When I was separated from my baby daughter for inpatient hospital treatment, I became convinced that something terrible had happened to her.
For a woman experiencing postpartum psychosis, the trauma, separation and anxiety was unbearable. I should have been in a mother and baby unit, with specialised care to help me get better and recover with my baby. However, at the time there weren’t any near where I lived, and we didn’t know much about them.
You have these ideas of starting family life in a bubble of happiness. Of course, we know that labour is painful and that sleepless nights are to be expected. But my experience was wildly different to what I was expecting. Immediately following the birth of my gorgeous baby girl, was one of the most terrifying, inescapable nightmares I could ever have imagined. I was in such utter pain and despair day after day that I constantly thought of walking into the sea near our home in North Wales.
I’d had a relatively smooth pregnancy – nothing out of the ordinary. However, I was a week overdue, and I was showing some signs of preeclampsia, so I was induced. The labour was difficult, and the baby was in distress, so eventually, she was born by emergency Caesarean Section. But as I came round from the anaesthetic my confusion was off the scale. I didn’t understand what was happening. I was simultaneously pleading with the nurses to sit with me as I was so scared about what was happening, and paranoid that they were talking about me. A few days later I got up to go to the toilet and collapsed, sobbing and refusing to get up. In my mind, I believed that I'd died.

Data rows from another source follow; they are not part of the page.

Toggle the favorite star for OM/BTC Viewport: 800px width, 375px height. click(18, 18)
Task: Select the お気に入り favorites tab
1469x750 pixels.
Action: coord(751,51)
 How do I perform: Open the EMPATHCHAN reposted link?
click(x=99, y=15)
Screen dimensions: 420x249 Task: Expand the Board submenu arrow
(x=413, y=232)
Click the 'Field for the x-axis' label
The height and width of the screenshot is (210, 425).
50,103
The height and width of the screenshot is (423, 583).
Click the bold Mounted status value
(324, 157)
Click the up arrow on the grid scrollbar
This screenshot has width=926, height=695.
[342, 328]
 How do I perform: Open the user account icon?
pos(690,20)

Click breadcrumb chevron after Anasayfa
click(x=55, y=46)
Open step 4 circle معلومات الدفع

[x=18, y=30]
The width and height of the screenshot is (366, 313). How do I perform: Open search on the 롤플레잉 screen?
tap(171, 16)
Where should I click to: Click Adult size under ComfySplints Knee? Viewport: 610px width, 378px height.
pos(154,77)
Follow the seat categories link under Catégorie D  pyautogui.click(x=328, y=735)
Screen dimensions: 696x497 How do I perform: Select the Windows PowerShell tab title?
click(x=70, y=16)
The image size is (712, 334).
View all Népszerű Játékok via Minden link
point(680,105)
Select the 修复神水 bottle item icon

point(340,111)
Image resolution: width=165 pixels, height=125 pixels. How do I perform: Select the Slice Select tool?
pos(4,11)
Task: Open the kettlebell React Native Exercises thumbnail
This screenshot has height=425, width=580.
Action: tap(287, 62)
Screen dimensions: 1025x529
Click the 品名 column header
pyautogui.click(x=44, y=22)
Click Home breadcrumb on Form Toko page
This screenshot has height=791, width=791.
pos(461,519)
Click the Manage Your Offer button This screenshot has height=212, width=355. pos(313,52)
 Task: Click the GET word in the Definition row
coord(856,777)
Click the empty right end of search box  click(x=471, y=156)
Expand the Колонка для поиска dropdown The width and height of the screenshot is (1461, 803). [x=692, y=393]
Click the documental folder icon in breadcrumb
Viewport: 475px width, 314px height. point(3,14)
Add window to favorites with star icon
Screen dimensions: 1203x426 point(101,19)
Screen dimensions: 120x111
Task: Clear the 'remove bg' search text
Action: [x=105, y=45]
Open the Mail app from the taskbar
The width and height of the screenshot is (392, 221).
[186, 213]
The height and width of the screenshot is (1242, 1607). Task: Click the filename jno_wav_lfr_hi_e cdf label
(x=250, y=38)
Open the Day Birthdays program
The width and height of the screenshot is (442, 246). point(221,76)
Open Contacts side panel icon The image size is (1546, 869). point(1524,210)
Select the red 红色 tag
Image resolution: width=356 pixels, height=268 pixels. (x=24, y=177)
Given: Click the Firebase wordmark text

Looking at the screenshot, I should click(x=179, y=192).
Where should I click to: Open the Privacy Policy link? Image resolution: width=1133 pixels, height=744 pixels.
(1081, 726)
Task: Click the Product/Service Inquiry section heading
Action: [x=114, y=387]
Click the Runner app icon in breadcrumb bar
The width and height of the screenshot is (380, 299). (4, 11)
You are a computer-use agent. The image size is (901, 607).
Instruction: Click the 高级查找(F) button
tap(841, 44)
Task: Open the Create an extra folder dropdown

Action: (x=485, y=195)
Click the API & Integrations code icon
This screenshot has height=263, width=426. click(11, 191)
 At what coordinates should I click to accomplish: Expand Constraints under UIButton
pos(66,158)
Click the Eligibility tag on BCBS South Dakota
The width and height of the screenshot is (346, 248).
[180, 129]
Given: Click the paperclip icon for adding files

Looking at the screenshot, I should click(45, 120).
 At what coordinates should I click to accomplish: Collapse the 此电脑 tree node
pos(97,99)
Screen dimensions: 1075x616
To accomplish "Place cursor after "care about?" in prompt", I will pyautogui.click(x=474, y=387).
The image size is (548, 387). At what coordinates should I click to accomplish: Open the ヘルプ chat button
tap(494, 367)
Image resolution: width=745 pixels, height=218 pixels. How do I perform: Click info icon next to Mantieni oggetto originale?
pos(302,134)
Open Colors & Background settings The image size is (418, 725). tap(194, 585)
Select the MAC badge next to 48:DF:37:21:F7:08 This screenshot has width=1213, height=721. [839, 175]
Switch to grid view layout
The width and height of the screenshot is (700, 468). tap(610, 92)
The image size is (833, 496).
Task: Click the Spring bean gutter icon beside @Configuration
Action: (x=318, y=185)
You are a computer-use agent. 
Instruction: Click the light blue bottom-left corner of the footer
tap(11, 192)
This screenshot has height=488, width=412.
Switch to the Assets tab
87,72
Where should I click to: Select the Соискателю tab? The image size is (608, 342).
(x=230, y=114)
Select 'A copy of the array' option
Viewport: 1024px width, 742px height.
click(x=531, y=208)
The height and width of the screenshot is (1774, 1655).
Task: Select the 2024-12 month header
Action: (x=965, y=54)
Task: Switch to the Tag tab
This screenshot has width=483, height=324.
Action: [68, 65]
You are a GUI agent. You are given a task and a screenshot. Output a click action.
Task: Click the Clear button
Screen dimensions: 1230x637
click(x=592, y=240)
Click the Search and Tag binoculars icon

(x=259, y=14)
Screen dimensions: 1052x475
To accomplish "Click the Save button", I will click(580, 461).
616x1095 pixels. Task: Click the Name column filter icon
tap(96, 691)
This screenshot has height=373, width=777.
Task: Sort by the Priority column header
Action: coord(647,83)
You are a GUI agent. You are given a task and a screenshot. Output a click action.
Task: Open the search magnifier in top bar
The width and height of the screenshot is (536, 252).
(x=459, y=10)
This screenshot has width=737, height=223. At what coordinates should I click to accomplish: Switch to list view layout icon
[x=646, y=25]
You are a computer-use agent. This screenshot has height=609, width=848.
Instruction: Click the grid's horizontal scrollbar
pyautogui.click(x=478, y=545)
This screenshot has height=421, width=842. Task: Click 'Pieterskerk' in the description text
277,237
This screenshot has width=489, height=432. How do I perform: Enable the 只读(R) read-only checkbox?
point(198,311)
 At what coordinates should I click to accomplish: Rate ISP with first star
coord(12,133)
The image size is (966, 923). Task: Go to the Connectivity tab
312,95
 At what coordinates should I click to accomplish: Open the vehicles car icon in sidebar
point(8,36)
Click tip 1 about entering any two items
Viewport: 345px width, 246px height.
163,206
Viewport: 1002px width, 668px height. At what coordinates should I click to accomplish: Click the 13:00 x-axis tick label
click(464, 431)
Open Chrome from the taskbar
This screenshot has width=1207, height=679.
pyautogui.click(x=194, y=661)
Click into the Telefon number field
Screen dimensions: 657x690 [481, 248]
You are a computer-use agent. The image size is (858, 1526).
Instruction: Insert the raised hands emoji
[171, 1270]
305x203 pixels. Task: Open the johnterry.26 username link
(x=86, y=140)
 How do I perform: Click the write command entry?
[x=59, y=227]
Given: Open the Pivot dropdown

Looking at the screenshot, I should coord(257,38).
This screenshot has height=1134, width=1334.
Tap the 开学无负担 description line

Everything was frightening and intense. The sound of babies crying was deafening, the whirr of the air conditioning unit overwhelmed me, and the canteen trolleys sounded like trains crashing through the ward; lights being switched on were like explosions and I could see shadows on the wall. I saw a midwife take my baby away, and immediately believed she was being resuscitated because something awful had happened or perhaps, I'd harmed her.
All throughout, I remained convinced that I'd hurt my baby and that I had died and was living in the 'after life', a kind of hell. The nurses brought my baby to see me, to reassure me she was ok, but I was convinced they'd swapped her and that she really wasn’t OK. My husband was informed that I was suffering from postpartum psychosis, and I was transferred to a general psychiatric ward. I was prescribed anti-psychotic and anti-anxiety medication. I was also separated from my baby which made me constantly anxious and reinforced some of the beliefs I had about her being swapped or coming to harm. A few weeks later, I had a review with the consultant psychiatrist, and I told him things were better than they were just to be allowed out of there. A home treatment team was arranged to visit me every day, but things didn't improve. At the time there was no specialist perinatal mental health team in the North Wales area.
I then hit an extreme low, a bleak depression punctuated with psychotic symptoms.
Ten months after coming home, I told my husband that I couldn't go on. Determined to help, he did a literature review on postpartum psychosis treatments and electro-convulsive therapy (ECT) came up a lot. We found and asked to be referred to a world-renowned expert in postpartum psychosis. He agreed that ECT might help me.
There’s a lot of stigma around ECT – and you immediately think it's a barbaric, horrible treatment. To be fair, it is fairly dramatic - you're anaesthetised, and electrical currents are passed through your brain to trigger a seizure. But for someone like me, who was so acutely and chronically unwell, it was something that really helped.
Halfway through the ten sessions, there was a shift in my thinking. Something terrible was being lifted from me. I believe ECT, along with the amazing peer support I received from other women who had experienced what I had, saved my life.
Gradually, I've grown stronger and my bond with my daughter has become stronger too. It's sad to think about what I've missed out on but now I look at her and get excited that everything's ok and that we're here - happy and healthy.
It’s very important to me to give hope to others going through the horrors of postpartum psychosis and perinatal mental illness. You'll be convinced it will never, ever end. I was convinced too. But today, I am recovered and living a happy and fulfilling life with my family. Being a part of the Helix Forum has allowed me to turn an awful experience into something positive, by helping to shape services for others going through something similar.